Despite the growing interest in wavefunction-based approaches, the multipolar model has not lost its appeal and was recently used for the combined refinement of charge and spin electron densities, a work pioneered by Becker & Coppens (1985) and improved by Deutsche et al. (2012, 2014), or to describe core deformations (Fischer et al., 2011).
Quantum crystallographic approaches develop at a rapid pace and one can envisage progresses correlated with electron diffraction (Gruza et al., 2020), with spectroscopic techniques (like NMR, see for example Macchi et al., 2017) and with surface microscopies (Welker & Giessibl, 2012). The applications to solve chemical problems, and especially the chemical bonding puzzle, play a central role in the current literature (Gatti, 2005; Stalke, 2011, 2016). More applications and detailed background will be described in upcoming books and pamphlets (Macchi, 2021; Massa & Matta, 2021; Macchi, 2022).

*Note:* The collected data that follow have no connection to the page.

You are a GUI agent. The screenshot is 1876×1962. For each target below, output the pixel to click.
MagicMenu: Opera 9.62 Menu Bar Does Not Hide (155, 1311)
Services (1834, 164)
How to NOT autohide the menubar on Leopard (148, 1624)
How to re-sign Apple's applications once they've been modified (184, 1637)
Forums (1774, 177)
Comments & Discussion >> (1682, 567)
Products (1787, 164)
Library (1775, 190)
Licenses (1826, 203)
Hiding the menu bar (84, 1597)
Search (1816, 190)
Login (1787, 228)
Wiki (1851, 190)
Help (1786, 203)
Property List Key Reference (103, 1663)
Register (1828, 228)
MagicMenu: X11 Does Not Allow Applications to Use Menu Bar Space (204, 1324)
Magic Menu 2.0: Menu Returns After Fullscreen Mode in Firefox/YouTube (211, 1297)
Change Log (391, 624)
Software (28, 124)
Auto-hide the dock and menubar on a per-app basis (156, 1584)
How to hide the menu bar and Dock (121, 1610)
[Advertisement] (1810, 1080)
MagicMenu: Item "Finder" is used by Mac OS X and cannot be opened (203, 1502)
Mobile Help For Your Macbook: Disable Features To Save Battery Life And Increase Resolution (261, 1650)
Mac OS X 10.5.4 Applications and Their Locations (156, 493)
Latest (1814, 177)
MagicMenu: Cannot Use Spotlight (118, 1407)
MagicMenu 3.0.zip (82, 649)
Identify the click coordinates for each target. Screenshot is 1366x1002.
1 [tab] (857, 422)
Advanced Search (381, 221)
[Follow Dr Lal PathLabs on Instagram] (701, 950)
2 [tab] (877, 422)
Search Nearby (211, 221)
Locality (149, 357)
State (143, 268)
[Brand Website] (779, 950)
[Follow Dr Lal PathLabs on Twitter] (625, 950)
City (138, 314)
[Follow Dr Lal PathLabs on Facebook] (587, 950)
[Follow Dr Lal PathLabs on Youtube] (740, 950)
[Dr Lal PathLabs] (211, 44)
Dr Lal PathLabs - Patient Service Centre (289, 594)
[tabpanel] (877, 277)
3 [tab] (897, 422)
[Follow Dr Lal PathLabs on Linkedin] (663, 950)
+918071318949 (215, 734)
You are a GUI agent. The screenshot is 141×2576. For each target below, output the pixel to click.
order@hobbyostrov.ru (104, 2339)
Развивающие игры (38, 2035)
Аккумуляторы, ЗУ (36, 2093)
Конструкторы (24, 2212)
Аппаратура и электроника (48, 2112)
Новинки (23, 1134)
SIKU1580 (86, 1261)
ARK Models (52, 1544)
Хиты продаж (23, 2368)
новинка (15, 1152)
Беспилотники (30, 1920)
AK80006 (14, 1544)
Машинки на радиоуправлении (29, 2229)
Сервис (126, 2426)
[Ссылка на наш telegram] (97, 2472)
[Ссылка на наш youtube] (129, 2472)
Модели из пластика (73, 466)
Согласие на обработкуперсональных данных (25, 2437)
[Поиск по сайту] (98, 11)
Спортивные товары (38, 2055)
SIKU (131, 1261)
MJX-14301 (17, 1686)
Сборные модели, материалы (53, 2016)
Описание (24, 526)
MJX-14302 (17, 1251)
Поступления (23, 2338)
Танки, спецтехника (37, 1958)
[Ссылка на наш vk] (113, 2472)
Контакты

This field will always follow the roadmap traced by W. L. Bragg (1922): "Finally, there is a still deeper application of the X-ray analysis, to the structure of the atom itself. Since the wavelength of the X-rays is less than the "atomic diameter," as it is somewhat vaguely termed, and since the rays are presumably diffracted by the electrons in the atom, we ought to be able to get some idea of the distribution of these electrons in the same way that we draw conclusions as to the grouping of the atoms. […] The whole subject bristles with difficulties, and the assumptions on which the theory of reflexion rests have not been exhaustively proved. On the other hand there seems to be a prospect that the method will prove a valid way of testing various models proposed for the atom, since the way, in which these models should diffract the rays, can be calculated, and compared with that which is actually observed."